> Stated problem: Convert every line of the items below into a Markdown table with the columns "Row" and "Line," numbering each row and omitting blank lines. Leave the pictures out of the table.

(Dataset records)
---+---

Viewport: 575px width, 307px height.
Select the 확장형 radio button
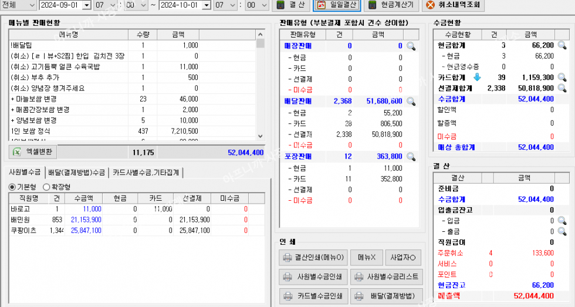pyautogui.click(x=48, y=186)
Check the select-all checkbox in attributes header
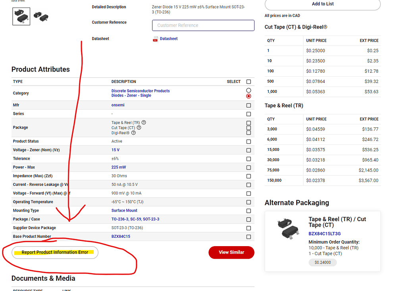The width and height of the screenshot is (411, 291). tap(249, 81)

---+---

> Task response:
| Row | Line |
|---|---|
| 1 | Viewport: 575px width, 307px height. |
| 2 | Select the 확장형 radio button |
| 3 | pyautogui.click(x=48, y=186) |
| 4 | Check the select-all checkbox in attributes header |
| 5 | The width and height of the screenshot is (411, 291). tap(249, 81) |